Dos candidatos se disputarán la dirección del Fondo Monetario Internacional (FMI): la ministra de Economía francesa, Christine Lagarde, y el presidente del Banco Central mexicano, Agustín Carstens.
Esta medianoche se cerró el plazo para la presentación de candidaturas para reemplazar al enjuiciado Dominique Strauss-Kahn, y Lagarde, de 55 años y Carstens, de 53 años, son los dos únicos aspirantes.
El tercero en liza, el presidente del banco central de Kazajastán, Grigori Martchenko, anunció su candidatura mediante un mensaje texto de su celular el 19 de mayo, pero ayer declinó participar.

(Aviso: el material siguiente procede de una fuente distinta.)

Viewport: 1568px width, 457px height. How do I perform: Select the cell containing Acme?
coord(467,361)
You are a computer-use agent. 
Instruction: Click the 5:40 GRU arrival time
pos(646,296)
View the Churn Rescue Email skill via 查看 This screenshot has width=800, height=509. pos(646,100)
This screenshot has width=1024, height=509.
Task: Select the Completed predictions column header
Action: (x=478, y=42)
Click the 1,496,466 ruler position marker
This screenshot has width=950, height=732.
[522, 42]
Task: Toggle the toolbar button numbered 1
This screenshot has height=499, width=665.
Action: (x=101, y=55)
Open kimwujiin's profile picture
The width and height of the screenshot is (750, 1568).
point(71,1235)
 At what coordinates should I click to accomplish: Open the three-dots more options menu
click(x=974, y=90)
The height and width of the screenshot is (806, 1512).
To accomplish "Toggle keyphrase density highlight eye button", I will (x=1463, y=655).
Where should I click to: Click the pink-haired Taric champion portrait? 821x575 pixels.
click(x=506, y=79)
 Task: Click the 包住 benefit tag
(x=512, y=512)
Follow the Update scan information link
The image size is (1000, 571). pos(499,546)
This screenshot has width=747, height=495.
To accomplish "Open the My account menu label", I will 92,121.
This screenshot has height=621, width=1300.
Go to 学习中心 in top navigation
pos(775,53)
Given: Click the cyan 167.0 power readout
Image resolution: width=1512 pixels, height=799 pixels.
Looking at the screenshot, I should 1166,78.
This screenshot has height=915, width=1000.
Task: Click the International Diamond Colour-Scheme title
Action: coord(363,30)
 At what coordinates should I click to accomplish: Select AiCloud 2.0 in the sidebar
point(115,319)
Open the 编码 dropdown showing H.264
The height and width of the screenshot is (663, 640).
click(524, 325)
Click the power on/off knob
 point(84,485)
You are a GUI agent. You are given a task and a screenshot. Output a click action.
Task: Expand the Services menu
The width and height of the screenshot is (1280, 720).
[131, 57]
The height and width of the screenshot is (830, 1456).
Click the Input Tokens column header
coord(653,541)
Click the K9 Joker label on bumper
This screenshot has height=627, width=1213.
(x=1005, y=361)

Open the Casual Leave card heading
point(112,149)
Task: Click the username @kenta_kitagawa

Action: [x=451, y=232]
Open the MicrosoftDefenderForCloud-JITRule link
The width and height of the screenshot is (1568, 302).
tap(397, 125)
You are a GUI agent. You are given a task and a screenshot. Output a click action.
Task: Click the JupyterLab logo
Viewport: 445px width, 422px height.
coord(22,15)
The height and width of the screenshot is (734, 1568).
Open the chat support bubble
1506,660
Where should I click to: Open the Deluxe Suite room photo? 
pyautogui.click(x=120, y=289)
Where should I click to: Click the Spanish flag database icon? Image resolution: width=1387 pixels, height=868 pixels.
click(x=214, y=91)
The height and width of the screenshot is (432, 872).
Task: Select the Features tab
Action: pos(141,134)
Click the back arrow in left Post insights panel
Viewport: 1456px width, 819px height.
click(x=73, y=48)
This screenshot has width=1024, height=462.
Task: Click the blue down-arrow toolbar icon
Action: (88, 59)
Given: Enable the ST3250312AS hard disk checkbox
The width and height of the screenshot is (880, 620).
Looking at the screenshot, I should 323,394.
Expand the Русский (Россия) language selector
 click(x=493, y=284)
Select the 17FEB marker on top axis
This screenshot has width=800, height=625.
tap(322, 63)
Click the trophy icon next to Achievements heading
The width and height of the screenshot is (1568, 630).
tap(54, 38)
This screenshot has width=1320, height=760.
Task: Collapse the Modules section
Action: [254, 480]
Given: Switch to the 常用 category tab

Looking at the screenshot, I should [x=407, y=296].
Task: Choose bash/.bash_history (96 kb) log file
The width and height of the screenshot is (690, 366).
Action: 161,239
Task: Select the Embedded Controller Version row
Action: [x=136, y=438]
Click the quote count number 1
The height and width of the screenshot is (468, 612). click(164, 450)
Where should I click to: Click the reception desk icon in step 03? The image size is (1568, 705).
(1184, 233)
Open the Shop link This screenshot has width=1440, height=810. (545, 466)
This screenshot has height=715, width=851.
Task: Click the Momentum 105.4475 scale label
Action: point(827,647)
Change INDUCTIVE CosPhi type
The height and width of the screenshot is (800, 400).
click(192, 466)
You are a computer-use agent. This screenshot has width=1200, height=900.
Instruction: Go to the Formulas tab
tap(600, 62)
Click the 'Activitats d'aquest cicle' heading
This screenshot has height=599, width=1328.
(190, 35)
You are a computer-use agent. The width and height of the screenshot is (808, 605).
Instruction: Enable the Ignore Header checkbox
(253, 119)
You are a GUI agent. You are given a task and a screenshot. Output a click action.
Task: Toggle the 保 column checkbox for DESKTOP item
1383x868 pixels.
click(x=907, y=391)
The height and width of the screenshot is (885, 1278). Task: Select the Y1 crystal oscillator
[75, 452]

Lagarde, una abogada de formación, pero con una sólida reputación entre sus pares ministros de Economía del Grupo de países más desarrollados (G7), aparece efectivamente como la gran favorita.
«Los europeos tienen una visión unificante, y creo que en los países emergentes todavía tenemos la visión nacionalista, lo que es lamentable», explicó Claudio Loser, exdirector para América Latina del FMI, para quien las posibilidades de Carstens son escasas.
«Los chinos prefieren verse como participantes en el club de los grandes, los indios piensan que ellos tienen gente capaz y Carstens está muy asociado con EEUU», explicó. EEUU y Europa se han dividido la dirección del FMI y la presidencia del Banco Mundial desde 1946, por una regla no escrita que muchos países miembros critican.